Peter’s voice rose above the others. “Let me through,” he was saying. “That’s my wife there.”
He appeared before her, Kathy tucked under one arm and Little Jimmy under the other. Carefully he set the children down. They stared at her, wide-eyed. Little Jimmy sucked his thumb.
“Jesus, Claire,” Peter muttered.
“You have Kathy,” Claire managed to say, relief washing over her. “Thank God.”
“The ambulance is here!” someone called.
“My head,” Claire said, touching it again and feeling fresh blood.

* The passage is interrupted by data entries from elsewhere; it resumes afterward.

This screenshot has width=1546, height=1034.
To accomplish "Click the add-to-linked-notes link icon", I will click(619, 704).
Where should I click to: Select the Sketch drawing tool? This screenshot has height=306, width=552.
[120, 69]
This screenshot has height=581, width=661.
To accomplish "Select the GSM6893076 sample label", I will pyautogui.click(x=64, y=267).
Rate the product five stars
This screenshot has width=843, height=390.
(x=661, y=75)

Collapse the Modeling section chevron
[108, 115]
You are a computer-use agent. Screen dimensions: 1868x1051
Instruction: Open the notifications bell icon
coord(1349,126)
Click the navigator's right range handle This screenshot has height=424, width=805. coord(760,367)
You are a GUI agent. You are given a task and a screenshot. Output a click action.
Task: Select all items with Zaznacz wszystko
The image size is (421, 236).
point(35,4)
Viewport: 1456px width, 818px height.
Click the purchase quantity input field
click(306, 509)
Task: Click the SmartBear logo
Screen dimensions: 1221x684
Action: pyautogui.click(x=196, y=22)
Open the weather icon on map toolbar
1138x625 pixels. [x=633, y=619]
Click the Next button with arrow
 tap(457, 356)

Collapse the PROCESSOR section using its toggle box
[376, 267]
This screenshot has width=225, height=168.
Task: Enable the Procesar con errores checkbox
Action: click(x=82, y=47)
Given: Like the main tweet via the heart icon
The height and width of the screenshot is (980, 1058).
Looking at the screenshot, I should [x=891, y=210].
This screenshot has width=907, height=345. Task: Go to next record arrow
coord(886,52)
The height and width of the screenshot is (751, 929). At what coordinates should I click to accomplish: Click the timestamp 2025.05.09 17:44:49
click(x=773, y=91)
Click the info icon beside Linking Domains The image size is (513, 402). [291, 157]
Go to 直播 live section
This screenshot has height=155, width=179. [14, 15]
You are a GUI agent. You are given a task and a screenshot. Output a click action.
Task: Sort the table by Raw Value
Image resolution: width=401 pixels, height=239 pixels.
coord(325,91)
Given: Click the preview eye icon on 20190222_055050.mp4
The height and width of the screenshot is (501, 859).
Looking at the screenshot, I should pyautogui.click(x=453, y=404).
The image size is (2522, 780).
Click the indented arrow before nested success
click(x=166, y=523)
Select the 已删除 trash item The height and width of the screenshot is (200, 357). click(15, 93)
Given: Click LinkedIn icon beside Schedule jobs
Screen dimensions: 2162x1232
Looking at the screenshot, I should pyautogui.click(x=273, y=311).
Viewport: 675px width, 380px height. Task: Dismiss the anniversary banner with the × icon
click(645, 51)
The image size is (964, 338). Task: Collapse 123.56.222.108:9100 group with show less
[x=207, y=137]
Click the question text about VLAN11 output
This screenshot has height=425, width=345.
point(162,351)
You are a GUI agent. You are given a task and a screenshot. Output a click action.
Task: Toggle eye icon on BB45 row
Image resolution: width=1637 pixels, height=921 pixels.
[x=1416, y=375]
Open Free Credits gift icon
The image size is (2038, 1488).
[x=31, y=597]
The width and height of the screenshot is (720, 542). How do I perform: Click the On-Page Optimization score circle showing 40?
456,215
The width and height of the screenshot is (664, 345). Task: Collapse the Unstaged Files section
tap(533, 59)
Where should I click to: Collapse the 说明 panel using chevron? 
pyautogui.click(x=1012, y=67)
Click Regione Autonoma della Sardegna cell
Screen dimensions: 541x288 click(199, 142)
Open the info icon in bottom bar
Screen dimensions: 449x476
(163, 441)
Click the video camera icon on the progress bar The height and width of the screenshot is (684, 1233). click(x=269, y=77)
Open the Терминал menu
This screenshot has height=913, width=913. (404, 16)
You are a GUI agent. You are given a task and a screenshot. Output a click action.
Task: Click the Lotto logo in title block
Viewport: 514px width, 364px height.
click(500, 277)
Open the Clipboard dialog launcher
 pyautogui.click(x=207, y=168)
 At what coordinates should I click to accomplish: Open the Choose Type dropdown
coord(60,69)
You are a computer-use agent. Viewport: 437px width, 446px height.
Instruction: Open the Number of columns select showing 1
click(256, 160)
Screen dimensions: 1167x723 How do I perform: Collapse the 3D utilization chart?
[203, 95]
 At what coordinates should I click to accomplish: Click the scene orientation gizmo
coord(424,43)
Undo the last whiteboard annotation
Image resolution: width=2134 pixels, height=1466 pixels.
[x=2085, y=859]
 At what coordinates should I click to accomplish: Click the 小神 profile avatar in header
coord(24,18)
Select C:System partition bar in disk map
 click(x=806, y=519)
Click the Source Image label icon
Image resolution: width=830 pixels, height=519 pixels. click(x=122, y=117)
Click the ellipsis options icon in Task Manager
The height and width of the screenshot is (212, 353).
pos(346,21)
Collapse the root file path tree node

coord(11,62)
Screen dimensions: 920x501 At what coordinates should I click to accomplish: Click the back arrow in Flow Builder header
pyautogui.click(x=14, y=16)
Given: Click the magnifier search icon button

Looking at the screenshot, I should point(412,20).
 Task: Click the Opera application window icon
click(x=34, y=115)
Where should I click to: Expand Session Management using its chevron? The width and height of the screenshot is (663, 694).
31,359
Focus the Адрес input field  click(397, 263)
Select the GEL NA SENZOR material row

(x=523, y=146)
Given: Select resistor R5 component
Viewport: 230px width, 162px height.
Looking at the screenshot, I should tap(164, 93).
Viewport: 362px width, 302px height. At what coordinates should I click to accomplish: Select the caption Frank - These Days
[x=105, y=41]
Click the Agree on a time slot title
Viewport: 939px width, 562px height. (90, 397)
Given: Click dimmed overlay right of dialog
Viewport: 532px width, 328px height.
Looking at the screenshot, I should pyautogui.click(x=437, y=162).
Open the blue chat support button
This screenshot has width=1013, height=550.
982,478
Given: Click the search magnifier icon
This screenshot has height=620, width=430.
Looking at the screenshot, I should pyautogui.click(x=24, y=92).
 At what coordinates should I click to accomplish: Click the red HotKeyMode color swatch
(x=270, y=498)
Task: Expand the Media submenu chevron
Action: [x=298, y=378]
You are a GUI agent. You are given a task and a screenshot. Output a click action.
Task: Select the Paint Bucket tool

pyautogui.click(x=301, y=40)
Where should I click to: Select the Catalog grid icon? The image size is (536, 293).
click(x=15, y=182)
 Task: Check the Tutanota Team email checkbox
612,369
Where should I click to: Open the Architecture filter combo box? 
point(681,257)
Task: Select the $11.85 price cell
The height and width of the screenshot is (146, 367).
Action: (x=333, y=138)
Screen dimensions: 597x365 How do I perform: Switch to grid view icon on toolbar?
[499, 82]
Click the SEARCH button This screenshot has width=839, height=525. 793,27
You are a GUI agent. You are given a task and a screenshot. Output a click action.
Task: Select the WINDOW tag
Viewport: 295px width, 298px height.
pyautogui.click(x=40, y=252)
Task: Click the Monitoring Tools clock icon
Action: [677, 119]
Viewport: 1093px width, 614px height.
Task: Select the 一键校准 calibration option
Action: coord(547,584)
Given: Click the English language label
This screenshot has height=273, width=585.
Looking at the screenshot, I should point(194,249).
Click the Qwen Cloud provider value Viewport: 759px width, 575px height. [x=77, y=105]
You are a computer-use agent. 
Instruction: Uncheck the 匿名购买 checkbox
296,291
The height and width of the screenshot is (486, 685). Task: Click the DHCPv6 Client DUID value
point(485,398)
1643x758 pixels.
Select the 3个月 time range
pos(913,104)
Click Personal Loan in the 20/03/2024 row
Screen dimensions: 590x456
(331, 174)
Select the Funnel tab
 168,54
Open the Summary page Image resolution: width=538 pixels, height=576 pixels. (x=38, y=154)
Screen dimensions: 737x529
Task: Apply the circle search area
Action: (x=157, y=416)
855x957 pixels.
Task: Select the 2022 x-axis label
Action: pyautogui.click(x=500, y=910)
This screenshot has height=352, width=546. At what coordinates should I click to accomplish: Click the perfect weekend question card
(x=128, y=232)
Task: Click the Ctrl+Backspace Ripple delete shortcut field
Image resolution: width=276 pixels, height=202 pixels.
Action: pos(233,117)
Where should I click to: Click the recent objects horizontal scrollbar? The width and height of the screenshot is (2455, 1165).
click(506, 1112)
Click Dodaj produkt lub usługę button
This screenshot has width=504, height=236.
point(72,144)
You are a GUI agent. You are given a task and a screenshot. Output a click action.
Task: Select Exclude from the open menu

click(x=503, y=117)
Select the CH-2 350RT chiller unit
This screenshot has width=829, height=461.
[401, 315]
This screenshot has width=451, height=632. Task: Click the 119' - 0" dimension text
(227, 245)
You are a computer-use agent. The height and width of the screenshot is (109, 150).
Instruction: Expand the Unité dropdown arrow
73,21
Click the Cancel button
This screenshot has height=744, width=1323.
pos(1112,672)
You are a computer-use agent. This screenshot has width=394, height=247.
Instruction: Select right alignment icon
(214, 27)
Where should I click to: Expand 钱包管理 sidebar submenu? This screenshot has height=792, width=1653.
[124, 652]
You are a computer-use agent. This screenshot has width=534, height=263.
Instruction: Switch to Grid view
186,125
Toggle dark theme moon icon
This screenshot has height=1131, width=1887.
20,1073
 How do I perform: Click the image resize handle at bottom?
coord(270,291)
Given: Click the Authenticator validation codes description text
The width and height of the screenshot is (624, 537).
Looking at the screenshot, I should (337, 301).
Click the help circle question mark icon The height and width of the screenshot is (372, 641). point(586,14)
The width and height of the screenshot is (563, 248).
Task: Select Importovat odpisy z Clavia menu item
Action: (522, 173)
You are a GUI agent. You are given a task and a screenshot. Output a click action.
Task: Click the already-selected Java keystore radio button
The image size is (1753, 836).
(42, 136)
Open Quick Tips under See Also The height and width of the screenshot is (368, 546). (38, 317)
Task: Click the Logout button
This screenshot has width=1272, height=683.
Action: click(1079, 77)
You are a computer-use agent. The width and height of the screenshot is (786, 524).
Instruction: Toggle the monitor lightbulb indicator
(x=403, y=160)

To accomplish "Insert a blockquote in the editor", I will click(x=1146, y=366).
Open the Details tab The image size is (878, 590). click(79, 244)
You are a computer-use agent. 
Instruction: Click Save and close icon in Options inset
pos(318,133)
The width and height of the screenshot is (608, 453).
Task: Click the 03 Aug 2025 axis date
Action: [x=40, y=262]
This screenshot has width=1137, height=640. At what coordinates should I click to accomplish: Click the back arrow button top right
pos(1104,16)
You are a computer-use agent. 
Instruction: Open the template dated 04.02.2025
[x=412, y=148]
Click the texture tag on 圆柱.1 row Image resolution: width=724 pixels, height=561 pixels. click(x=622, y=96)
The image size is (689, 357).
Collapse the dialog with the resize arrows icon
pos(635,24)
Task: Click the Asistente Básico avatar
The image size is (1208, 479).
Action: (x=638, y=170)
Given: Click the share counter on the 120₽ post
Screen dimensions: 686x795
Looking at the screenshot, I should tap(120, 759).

Peter took her bloody hand and held it lightly. Two emergency technicians arrived with a stretcher.
“Do you know your name?” one of them asked.
They both looked about twelve years old. One of them had acne and glasses and skinny arms.
“Claire.”
He looked at Peter, who nodded.
“Okay, Claire,” the one with acne said, slapping a blood pressure cuff on her, “what day is today?”
“Inauguration day,” Claire said.
“BP is sky-high,” he said.
“She’s pregnant,” Peter told him.
Something passed across the technician’s eyes. “How’s that baby?” he asked Claire.
She closed her eyes, willing the baby to move.
“Still,” she said finally.
One of them lifted her head gently and let out a low whistle. “You’ll be getting some stitches,” he said.
Claire kept her eyes closed.
“On my three,” one of them said. He counted to three, then Claire was lifted from the cold snow and onto the stretcher.
“Make way now,” the one with acne ordered the crowd.
Like Moses and the Red Sea, the crowd parted. Claire smiled to herself. She might not remember who Sisyphus was, but she knew her Bible stories. Every Sunday as a girl she’d gone to Sunday school in the church basement. They used to draw pictures of Moses as a baby in the basket among the bulrushes, and Noah loading all of the animals two by two onto the ark. Her drawings always had lots of details, rain pelting Noah and the animals, a frog guarding baby Moses.
“Does anything besides your head hurt?” the technician asked her.
“My back,” Claire said.
“Do you have a bad back anyway?”
“No.”
But she had felt back pain like this. When she went into labor with Kathy, she’d had these same low sharp pains. She remembered being surprised labor hurt there instead of in the front.